Collected data
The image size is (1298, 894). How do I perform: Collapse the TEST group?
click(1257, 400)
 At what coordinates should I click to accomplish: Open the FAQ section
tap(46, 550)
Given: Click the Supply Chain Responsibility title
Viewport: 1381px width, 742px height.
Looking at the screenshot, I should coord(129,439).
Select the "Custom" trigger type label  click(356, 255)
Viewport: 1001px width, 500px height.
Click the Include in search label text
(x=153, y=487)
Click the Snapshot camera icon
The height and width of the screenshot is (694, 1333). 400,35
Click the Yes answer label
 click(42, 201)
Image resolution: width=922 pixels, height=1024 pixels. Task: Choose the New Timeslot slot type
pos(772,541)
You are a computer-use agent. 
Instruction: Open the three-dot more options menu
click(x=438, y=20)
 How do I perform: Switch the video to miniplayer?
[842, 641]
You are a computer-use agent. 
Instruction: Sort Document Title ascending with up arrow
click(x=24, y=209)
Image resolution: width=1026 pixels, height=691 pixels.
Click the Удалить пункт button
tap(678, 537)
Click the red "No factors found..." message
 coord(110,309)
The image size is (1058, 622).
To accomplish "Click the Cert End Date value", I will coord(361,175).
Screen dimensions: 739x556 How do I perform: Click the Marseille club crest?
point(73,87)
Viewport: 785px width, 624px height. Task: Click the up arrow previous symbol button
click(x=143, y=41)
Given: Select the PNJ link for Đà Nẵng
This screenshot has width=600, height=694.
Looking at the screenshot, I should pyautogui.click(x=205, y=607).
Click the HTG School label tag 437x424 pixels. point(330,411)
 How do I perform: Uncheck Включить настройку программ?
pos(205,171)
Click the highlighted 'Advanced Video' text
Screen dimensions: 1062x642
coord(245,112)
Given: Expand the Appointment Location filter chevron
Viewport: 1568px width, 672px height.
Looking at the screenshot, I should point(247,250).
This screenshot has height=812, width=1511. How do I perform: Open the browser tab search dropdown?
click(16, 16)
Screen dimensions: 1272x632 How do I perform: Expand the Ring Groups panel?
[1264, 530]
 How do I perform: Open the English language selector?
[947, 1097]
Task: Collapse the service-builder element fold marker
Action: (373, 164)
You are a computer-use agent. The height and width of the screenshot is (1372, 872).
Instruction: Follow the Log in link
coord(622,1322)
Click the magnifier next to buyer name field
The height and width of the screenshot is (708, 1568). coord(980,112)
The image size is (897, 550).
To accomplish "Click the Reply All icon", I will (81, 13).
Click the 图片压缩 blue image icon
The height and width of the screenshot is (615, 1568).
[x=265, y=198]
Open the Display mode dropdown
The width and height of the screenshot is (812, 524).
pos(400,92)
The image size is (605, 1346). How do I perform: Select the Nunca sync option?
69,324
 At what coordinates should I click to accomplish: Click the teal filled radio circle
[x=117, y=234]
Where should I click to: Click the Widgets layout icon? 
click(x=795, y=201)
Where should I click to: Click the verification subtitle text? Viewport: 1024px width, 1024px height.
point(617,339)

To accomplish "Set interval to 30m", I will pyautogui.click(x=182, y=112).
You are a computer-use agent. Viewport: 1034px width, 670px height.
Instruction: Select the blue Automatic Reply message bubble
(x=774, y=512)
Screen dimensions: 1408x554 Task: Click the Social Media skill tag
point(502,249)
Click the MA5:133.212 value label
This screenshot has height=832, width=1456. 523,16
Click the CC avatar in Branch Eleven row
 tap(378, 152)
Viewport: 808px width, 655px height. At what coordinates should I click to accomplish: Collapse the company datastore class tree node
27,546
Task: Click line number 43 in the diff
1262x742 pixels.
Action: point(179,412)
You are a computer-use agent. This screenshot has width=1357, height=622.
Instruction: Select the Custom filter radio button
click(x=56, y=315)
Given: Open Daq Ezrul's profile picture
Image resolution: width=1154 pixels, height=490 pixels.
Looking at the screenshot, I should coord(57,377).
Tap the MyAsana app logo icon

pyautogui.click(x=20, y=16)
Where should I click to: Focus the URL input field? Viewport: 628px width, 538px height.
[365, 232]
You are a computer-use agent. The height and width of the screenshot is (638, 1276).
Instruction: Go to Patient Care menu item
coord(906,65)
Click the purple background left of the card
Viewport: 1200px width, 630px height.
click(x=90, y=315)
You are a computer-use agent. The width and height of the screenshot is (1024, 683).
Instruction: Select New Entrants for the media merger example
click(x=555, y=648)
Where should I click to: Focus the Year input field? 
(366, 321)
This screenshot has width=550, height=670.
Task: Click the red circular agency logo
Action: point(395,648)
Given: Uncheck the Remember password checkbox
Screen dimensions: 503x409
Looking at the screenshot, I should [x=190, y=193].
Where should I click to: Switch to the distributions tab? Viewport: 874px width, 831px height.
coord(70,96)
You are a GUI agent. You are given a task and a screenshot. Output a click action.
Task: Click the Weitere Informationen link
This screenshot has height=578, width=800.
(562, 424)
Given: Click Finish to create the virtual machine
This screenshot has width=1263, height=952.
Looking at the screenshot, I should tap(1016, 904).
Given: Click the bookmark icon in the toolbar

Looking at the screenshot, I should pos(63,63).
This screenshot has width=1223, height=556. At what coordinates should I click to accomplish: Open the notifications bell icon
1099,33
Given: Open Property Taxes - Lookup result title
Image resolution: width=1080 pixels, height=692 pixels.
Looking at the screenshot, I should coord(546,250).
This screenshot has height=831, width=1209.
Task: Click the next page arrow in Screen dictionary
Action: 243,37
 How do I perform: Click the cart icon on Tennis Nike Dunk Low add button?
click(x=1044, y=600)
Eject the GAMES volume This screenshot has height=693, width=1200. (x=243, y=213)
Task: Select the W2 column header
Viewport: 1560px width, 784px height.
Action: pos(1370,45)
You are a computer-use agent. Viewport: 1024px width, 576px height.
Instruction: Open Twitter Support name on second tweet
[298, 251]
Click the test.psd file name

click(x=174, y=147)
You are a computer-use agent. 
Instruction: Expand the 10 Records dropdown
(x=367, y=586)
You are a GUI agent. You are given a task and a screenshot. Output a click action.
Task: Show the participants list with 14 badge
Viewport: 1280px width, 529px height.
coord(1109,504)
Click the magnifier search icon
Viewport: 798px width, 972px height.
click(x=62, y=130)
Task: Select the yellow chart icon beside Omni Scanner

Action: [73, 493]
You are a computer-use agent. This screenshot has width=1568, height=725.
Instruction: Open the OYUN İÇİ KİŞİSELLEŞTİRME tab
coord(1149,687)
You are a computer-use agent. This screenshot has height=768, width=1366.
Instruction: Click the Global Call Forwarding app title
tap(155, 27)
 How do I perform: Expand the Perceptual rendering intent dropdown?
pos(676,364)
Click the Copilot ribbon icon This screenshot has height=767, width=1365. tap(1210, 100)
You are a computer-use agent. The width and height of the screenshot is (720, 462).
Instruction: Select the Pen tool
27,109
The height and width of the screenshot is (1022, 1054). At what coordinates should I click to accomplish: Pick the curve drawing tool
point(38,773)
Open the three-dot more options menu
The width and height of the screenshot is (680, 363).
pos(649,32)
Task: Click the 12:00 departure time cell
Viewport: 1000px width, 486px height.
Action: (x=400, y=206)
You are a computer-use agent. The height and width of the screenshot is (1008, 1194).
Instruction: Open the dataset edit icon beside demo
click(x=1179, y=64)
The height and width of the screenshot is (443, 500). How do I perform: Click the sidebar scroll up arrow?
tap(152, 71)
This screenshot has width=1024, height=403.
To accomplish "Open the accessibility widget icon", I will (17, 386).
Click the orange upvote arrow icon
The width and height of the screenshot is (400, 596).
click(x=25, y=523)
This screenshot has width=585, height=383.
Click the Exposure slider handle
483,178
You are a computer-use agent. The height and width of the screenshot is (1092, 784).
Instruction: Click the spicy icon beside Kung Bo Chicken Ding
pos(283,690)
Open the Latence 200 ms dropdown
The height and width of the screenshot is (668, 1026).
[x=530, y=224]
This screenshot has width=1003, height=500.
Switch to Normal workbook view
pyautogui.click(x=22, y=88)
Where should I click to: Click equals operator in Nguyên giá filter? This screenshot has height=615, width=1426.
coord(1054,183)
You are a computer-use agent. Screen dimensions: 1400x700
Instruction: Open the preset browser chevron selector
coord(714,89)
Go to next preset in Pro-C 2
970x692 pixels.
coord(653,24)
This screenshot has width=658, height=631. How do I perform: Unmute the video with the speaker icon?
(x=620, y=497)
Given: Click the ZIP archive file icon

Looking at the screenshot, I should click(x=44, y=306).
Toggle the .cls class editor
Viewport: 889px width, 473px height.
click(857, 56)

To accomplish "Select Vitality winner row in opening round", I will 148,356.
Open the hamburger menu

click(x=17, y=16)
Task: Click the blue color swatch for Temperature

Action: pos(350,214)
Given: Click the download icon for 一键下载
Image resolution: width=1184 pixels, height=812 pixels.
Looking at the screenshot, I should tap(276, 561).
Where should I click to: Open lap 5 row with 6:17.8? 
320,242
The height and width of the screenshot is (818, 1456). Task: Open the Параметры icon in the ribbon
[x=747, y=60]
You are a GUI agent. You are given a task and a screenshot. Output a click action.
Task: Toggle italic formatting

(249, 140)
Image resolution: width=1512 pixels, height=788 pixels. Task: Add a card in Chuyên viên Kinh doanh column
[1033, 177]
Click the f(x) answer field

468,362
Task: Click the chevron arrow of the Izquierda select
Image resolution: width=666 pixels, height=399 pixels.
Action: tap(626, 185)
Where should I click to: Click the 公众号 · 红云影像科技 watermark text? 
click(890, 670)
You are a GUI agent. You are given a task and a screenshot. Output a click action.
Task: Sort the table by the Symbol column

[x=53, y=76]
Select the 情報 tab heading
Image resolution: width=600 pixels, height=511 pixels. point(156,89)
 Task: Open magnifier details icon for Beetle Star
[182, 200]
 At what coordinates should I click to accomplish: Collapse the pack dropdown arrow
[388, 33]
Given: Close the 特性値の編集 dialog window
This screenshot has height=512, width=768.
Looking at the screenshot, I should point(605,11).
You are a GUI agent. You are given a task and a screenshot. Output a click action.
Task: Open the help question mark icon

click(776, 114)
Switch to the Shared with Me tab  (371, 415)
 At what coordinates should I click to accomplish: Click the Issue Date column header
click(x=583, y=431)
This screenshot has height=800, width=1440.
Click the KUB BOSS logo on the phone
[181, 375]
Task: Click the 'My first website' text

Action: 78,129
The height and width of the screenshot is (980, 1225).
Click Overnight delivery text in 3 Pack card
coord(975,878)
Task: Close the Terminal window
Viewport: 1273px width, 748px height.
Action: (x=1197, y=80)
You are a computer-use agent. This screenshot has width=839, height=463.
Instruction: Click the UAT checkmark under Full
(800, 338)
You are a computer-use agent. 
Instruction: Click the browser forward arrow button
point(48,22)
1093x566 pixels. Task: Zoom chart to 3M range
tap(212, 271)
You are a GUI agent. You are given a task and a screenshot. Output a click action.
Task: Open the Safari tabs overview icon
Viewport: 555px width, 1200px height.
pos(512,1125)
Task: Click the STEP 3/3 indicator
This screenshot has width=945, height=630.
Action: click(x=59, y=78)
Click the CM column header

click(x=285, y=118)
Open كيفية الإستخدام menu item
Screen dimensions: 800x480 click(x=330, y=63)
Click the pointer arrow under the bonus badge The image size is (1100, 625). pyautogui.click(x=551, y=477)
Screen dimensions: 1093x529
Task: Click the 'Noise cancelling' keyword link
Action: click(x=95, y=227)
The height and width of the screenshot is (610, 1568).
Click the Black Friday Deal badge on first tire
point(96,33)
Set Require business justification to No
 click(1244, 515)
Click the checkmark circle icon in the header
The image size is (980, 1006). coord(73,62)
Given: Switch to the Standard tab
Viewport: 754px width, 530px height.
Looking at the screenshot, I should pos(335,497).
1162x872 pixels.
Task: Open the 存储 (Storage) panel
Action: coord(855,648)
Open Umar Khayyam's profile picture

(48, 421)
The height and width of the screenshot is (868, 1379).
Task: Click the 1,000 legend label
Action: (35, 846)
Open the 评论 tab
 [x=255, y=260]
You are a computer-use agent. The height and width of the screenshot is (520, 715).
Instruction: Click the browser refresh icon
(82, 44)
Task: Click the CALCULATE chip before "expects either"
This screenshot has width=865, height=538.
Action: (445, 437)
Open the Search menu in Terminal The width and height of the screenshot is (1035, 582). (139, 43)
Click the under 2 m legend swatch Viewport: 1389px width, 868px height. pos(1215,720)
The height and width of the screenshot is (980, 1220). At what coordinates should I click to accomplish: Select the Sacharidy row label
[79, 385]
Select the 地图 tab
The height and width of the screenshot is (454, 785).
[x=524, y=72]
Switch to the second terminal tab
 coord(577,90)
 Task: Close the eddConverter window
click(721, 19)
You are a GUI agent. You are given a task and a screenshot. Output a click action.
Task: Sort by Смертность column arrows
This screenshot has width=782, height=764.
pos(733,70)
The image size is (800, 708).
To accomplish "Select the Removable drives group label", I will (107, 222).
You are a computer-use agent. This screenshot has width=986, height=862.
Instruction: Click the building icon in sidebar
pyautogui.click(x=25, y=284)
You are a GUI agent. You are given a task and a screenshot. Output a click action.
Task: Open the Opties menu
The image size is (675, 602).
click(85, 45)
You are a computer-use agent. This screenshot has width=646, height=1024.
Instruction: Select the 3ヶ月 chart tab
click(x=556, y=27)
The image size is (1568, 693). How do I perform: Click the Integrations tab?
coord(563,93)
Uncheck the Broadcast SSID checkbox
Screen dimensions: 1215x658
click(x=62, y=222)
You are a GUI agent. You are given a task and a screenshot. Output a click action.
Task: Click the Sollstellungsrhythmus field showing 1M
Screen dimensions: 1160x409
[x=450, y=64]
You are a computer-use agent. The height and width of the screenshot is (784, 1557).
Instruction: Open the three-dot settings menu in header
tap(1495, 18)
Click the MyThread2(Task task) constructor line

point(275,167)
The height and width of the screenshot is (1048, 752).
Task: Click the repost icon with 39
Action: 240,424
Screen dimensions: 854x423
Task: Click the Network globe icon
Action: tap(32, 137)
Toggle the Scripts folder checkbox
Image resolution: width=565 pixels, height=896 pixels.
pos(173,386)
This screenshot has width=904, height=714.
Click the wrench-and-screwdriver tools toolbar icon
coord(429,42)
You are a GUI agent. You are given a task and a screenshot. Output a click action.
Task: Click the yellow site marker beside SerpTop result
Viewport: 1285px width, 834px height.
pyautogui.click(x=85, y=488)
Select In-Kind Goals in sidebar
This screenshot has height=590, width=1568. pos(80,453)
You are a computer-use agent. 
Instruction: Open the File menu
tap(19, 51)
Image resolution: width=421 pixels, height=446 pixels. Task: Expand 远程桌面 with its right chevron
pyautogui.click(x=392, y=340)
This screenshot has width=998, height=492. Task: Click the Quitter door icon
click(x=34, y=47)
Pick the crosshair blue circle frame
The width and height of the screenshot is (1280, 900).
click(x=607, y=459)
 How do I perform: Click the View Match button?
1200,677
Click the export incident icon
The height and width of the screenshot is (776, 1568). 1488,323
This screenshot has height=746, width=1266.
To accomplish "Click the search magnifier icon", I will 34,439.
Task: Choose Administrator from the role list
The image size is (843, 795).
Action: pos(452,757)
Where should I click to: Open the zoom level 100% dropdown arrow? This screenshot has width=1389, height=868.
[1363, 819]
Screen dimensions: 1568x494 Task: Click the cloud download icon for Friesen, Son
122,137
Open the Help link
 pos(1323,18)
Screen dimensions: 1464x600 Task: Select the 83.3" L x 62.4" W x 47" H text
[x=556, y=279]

What is required — Each line holding "result" in the records should be copied out.

Task solution —
Given: Open Property Taxes - Lookup result title
Task: Click the yellow site marker beside SerpTop result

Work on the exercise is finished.